Financial Bailout=Economic Collapse
September 28, 2008
– Comments (14)
Get ready for dramtically rising interest rates and tighter credit leading to a dramatic slowdown in the economy. Yes Demon...I still think its deflation....but it still can go the other way.
From the WSJ:
The success of the pending rescue of the U.S. financial system probably depends as much on the central banks of China and the Middle East as on Congress and the Federal Reserve.
The U.S. is turning to foreign governments and other overseas investors to buy a good chunk of what could total $700 billion in Treasury debt expected to finance the bailout. Foreign investors also are needed to shore up the depleted capital of the nation's financial institutions, seen in the plan by Japan's Mitsubishi UFJ Financial Group to buy a large stake in Morgan Stanley, which is weighed down by bad debt and market distrust.

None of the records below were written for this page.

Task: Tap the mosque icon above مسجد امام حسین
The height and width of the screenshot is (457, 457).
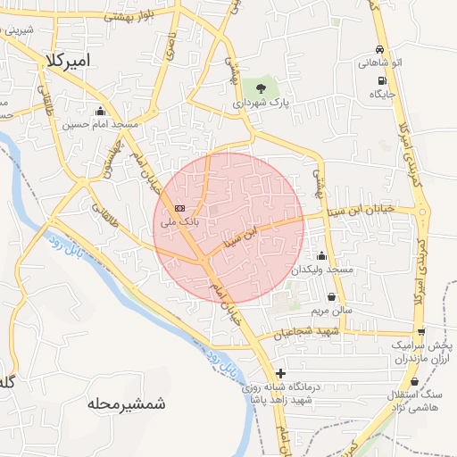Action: (100, 112)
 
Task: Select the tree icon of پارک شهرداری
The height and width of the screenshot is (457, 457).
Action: (260, 88)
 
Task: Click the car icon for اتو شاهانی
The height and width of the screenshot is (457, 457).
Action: (381, 50)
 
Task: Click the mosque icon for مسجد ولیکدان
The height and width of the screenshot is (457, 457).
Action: (320, 256)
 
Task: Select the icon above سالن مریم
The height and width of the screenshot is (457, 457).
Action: (332, 297)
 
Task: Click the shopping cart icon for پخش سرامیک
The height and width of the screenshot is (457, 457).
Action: (420, 332)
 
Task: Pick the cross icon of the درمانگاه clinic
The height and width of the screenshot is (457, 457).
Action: (281, 374)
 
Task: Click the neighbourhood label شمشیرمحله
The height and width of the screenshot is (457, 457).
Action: (127, 403)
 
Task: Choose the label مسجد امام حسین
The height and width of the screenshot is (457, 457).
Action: (97, 125)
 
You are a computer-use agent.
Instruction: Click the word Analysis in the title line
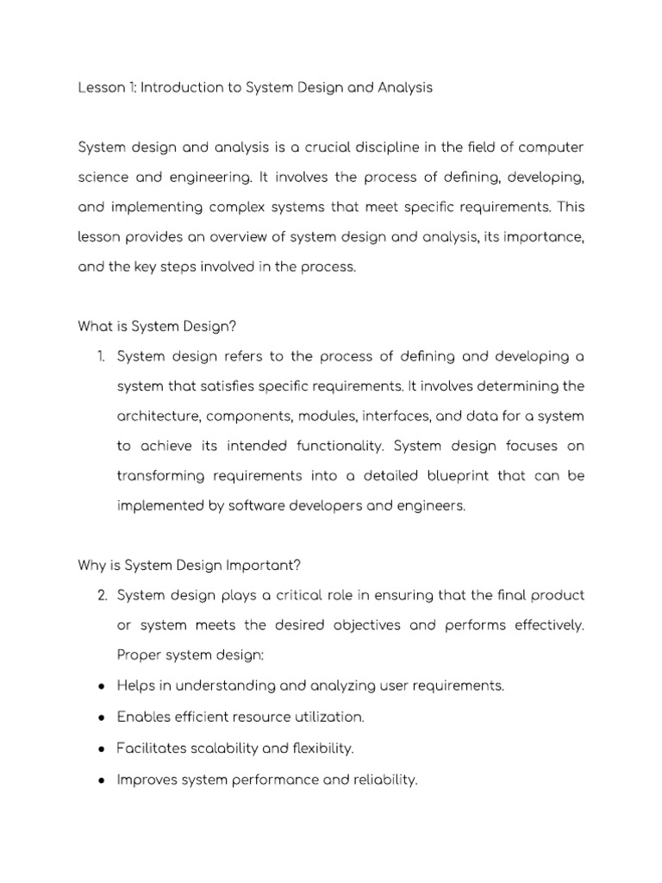coord(400,89)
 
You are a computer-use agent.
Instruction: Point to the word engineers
coord(433,505)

Sure....we will love to buy your $700 Billion worth of bonds just after passing a $600 Billion dollar spending bill....how about paying us double the interest rate? And guess what..... anyone that wants to borrow money...it is going to get a lot harder.
This too from the WSJ:
Lenders are tightening credit to restaurant franchisees in a shift that could make it harder for owners to remodel existing locations and buy new restaurants.
You think its tough to borrow now...just wait until the economy slows further and interest rates skyrocket. Congress and our president is destroying our economy in exchange for saving the banks.....does that seem like a fair trade off.
I know....nobody has told you yet that the economy will fall into a depression/deep deep recession even if the bill is passed.
Alstry just did......and his track record and a number of other CAPs players is a whole lot better then Wall Street's or this administration.